■ **Problem**
Rewrite the material below as a Markdown table with two columns, Row and Line. Number each nonblank line in order, skipping blank lines.

■ **Dataset rows**
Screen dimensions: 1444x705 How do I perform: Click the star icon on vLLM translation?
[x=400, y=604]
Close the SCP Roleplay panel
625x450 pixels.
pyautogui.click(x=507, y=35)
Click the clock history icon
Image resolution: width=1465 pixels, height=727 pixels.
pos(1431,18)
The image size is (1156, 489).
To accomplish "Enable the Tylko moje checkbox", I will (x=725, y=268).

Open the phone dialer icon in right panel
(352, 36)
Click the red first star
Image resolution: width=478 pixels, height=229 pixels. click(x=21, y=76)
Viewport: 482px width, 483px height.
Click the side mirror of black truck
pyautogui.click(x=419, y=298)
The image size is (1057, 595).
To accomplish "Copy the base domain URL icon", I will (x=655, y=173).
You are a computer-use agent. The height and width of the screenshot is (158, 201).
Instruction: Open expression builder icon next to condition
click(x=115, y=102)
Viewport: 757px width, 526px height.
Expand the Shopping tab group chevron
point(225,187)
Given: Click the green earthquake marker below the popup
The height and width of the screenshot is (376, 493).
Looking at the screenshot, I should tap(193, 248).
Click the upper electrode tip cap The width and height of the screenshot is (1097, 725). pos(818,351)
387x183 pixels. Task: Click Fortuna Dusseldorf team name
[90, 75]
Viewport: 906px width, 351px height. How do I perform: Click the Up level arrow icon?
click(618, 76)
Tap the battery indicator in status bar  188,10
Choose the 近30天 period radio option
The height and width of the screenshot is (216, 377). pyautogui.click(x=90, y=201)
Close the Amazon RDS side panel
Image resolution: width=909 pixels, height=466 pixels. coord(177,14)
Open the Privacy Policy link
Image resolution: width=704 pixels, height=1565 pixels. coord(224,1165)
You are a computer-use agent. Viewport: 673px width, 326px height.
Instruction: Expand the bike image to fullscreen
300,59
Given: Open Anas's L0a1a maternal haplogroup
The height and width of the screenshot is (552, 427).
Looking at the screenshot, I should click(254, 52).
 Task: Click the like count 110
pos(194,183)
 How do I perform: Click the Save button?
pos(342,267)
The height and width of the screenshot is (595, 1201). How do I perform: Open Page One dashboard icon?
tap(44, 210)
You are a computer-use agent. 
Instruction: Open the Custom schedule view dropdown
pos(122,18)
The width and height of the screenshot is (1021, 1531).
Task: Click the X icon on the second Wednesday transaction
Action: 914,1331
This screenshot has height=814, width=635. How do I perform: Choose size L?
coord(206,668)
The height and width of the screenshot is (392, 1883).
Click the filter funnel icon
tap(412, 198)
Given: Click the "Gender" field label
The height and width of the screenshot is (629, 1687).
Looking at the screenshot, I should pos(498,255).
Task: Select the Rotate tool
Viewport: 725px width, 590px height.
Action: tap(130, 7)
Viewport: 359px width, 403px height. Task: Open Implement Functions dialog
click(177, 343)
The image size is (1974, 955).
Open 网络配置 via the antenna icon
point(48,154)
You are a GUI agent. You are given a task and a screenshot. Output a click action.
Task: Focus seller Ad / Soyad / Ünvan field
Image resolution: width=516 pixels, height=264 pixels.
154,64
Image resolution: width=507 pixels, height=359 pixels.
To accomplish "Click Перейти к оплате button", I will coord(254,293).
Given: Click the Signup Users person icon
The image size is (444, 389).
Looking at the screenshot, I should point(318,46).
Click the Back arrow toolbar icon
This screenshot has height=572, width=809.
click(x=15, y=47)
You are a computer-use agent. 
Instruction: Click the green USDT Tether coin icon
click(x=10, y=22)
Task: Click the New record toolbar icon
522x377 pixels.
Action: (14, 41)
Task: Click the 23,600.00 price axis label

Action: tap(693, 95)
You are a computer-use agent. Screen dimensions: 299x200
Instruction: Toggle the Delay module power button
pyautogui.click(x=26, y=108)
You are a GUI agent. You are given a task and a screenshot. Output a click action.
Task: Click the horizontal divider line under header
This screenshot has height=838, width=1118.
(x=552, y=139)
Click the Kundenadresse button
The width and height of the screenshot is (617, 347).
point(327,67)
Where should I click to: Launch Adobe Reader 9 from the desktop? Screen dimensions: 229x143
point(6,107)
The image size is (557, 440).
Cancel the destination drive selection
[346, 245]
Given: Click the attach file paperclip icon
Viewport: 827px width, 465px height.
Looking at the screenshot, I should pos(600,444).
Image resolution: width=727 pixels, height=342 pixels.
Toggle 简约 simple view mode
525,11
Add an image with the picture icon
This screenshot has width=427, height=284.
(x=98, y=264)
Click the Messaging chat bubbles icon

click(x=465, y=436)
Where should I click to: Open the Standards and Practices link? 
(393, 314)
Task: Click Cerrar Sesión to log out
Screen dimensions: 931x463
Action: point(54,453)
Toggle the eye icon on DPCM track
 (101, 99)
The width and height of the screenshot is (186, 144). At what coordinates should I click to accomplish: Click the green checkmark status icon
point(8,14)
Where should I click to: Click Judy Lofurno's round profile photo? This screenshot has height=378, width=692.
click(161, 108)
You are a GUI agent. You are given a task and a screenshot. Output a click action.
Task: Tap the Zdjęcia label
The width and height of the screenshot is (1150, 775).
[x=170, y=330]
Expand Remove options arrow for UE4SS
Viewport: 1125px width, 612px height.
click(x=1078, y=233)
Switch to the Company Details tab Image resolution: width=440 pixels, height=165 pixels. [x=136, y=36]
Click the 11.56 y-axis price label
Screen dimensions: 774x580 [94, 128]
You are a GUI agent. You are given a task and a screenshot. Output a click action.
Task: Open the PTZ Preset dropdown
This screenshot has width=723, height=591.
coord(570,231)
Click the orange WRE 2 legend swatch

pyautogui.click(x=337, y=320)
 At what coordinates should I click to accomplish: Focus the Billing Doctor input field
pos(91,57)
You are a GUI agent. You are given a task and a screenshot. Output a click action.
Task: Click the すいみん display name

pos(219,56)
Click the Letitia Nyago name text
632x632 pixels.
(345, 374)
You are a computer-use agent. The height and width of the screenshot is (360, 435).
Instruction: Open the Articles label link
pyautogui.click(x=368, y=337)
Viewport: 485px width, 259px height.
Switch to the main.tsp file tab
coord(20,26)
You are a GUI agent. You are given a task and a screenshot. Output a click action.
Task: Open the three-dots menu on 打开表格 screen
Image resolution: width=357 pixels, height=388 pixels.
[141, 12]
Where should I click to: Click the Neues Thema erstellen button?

■ **The solution**
| Row | Line |
|---|---|
| 1 | Screen dimensions: 1444x705 How do I perform: Click the star icon on vLLM translation? |
| 2 | [x=400, y=604] |
| 3 | Close the SCP Roleplay panel |
| 4 | 625x450 pixels. |
| 5 | pyautogui.click(x=507, y=35) |
| 6 | Click the clock history icon |
| 7 | Image resolution: width=1465 pixels, height=727 pixels. |
| 8 | pos(1431,18) |
| 9 | The image size is (1156, 489). |
| 10 | To accomplish "Enable the Tylko moje checkbox", I will (x=725, y=268). |
| 11 | Open the phone dialer icon in right panel |
| 12 | (352, 36) |
| 13 | Click the red first star |
| 14 | Image resolution: width=478 pixels, height=229 pixels. click(x=21, y=76) |
| 15 | Viewport: 482px width, 483px height. |
| 16 | Click the side mirror of black truck |
| 17 | pyautogui.click(x=419, y=298) |
| 18 | The image size is (1057, 595). |
| 19 | To accomplish "Copy the base domain URL icon", I will (x=655, y=173). |
| 20 | You are a computer-use agent. The height and width of the screenshot is (158, 201). |
| 21 | Instruction: Open expression builder icon next to condition |
| 22 | click(x=115, y=102) |
| 23 | Viewport: 757px width, 526px height. |
| 24 | Expand the Shopping tab group chevron |
| 25 | point(225,187) |
| 26 | Given: Click the green earthquake marker below the popup |
| 27 | The height and width of the screenshot is (376, 493). |
| 28 | Looking at the screenshot, I should tap(193, 248). |
| 29 | Click the upper electrode tip cap The width and height of the screenshot is (1097, 725). pos(818,351) |
| 30 | 387x183 pixels. Task: Click Fortuna Dusseldorf team name |
| 31 | [90, 75] |
| 32 | Viewport: 906px width, 351px height. How do I perform: Click the Up level arrow icon? |
| 33 | click(618, 76) |
| 34 | Tap the battery indicator in status bar  188,10 |
| 35 | Choose the 近30天 period radio option |
| 36 | The height and width of the screenshot is (216, 377). pyautogui.click(x=90, y=201) |
| 37 | Close the Amazon RDS side panel |
| 38 | Image resolution: width=909 pixels, height=466 pixels. coord(177,14) |
| 39 | Open the Privacy Policy link |
| 40 | Image resolution: width=704 pixels, height=1565 pixels. coord(224,1165) |
| 41 | You are a computer-use agent. Viewport: 673px width, 326px height. |
| 42 | Instruction: Expand the bike image to fullscreen |
| 43 | 300,59 |
| 44 | Given: Open Anas's L0a1a maternal haplogroup |
| 45 | The height and width of the screenshot is (552, 427). |
| 46 | Looking at the screenshot, I should click(254, 52). |
| 47 |  Task: Click the like count 110 |
| 48 | pos(194,183) |
| 49 |  How do I perform: Click the Save button? |
| 50 | pos(342,267) |
| 51 | The height and width of the screenshot is (595, 1201). How do I perform: Open Page One dashboard icon? |
| 52 | tap(44, 210) |
| 53 | You are a computer-use agent.  |
| 54 | Instruction: Open the Custom schedule view dropdown |
| 55 | pos(122,18) |
| 56 | The width and height of the screenshot is (1021, 1531). |
| 57 | Task: Click the X icon on the second Wednesday transaction |
| 58 | Action: 914,1331 |
| 59 | This screenshot has height=814, width=635. How do I perform: Choose size L? |
| 60 | coord(206,668) |
| 61 | The height and width of the screenshot is (392, 1883). |
| 62 | Click the filter funnel icon |
| 63 | tap(412, 198) |
| 64 | Given: Click the "Gender" field label |
| 65 | The height and width of the screenshot is (629, 1687). |
| 66 | Looking at the screenshot, I should pos(498,255). |
| 67 | Task: Select the Rotate tool |
| 68 | Viewport: 725px width, 590px height. |
| 69 | Action: tap(130, 7) |
| 70 | Viewport: 359px width, 403px height. Task: Open Implement Functions dialog |
| 71 | click(177, 343) |
| 72 | The image size is (1974, 955). |
| 73 | Open 网络配置 via the antenna icon |
| 74 | point(48,154) |
| 75 | You are a GUI agent. You are given a task and a screenshot. Output a click action. |
| 76 | Task: Focus seller Ad / Soyad / Ünvan field |
| 77 | Image resolution: width=516 pixels, height=264 pixels. |
| 78 | 154,64 |
| 79 | Image resolution: width=507 pixels, height=359 pixels. |
| 80 | To accomplish "Click Перейти к оплате button", I will coord(254,293). |
| 81 | Given: Click the Signup Users person icon |
| 82 | The image size is (444, 389). |
| 83 | Looking at the screenshot, I should point(318,46). |
| 84 | Click the Back arrow toolbar icon |
| 85 | This screenshot has height=572, width=809. |
| 86 | click(x=15, y=47) |
| 87 | You are a computer-use agent.  |
| 88 | Instruction: Click the green USDT Tether coin icon |
| 89 | click(x=10, y=22) |
| 90 | Task: Click the New record toolbar icon |
| 91 | 522x377 pixels. |
| 92 | Action: (14, 41) |
| 93 | Task: Click the 23,600.00 price axis label |
| 94 | Action: tap(693, 95) |
| 95 | You are a computer-use agent. Screen dimensions: 299x200 |
| 96 | Instruction: Toggle the Delay module power button |
| 97 | pyautogui.click(x=26, y=108) |
| 98 | You are a GUI agent. You are given a task and a screenshot. Output a click action. |
| 99 | Task: Click the horizontal divider line under header |
| 100 | This screenshot has height=838, width=1118. |
| 101 | (x=552, y=139) |
| 102 | Click the Kundenadresse button |
| 103 | The width and height of the screenshot is (617, 347). |
| 104 | point(327,67) |
| 105 | Where should I click to: Launch Adobe Reader 9 from the desktop? Screen dimensions: 229x143 |
| 106 | point(6,107) |
| 107 | The image size is (557, 440). |
| 108 | Cancel the destination drive selection |
| 109 | [346, 245] |
| 110 | Given: Click the attach file paperclip icon |
| 111 | Viewport: 827px width, 465px height. |
| 112 | Looking at the screenshot, I should pos(600,444). |
| 113 | Image resolution: width=727 pixels, height=342 pixels. |
| 114 | Toggle 简约 simple view mode |
| 115 | 525,11 |
| 116 | Add an image with the picture icon |
| 117 | This screenshot has width=427, height=284. |
| 118 | (x=98, y=264) |
| 119 | Click the Messaging chat bubbles icon |
| 120 | click(x=465, y=436) |
| 121 | Where should I click to: Open the Standards and Practices link?  |
| 122 | (393, 314) |
| 123 | Task: Click Cerrar Sesión to log out |
| 124 | Screen dimensions: 931x463 |
| 125 | Action: point(54,453) |
| 126 | Toggle the eye icon on DPCM track |
| 127 |  (101, 99) |
| 128 | The width and height of the screenshot is (186, 144). At what coordinates should I click to accomplish: Click the green checkmark status icon |
| 129 | point(8,14) |
| 130 | Where should I click to: Click Judy Lofurno's round profile photo? This screenshot has height=378, width=692. |
| 131 | click(161, 108) |
| 132 | You are a GUI agent. You are given a task and a screenshot. Output a click action. |
| 133 | Task: Tap the Zdjęcia label |
| 134 | The width and height of the screenshot is (1150, 775). |
| 135 | [x=170, y=330] |
| 136 | Expand Remove options arrow for UE4SS |
| 137 | Viewport: 1125px width, 612px height. |
| 138 | click(x=1078, y=233) |
| 139 | Switch to the Company Details tab Image resolution: width=440 pixels, height=165 pixels. [x=136, y=36] |
| 140 | Click the 11.56 y-axis price label |
| 141 | Screen dimensions: 774x580 [94, 128] |
| 142 | You are a GUI agent. You are given a task and a screenshot. Output a click action. |
| 143 | Task: Open the PTZ Preset dropdown |
| 144 | This screenshot has width=723, height=591. |
| 145 | coord(570,231) |
| 146 | Click the orange WRE 2 legend swatch |
| 147 | pyautogui.click(x=337, y=320) |
| 148 |  At what coordinates should I click to accomplish: Focus the Billing Doctor input field |
| 149 | pos(91,57) |
| 150 | You are a GUI agent. You are given a task and a screenshot. Output a click action. |
| 151 | Task: Click the すいみん display name |
| 152 | pos(219,56) |
| 153 | Click the Letitia Nyago name text |
| 154 | 632x632 pixels. |
| 155 | (345, 374) |
| 156 | You are a computer-use agent. The height and width of the screenshot is (360, 435). |
| 157 | Instruction: Open the Articles label link |
| 158 | pyautogui.click(x=368, y=337) |
| 159 | Viewport: 485px width, 259px height. |
| 160 | Switch to the main.tsp file tab |
| 161 | coord(20,26) |
| 162 | You are a GUI agent. You are given a task and a screenshot. Output a click action. |
| 163 | Task: Open the three-dots menu on 打开表格 screen |
| 164 | Image resolution: width=357 pixels, height=388 pixels. |
| 165 | [141, 12] |
| 166 | Where should I click to: Click the Neues Thema erstellen button? |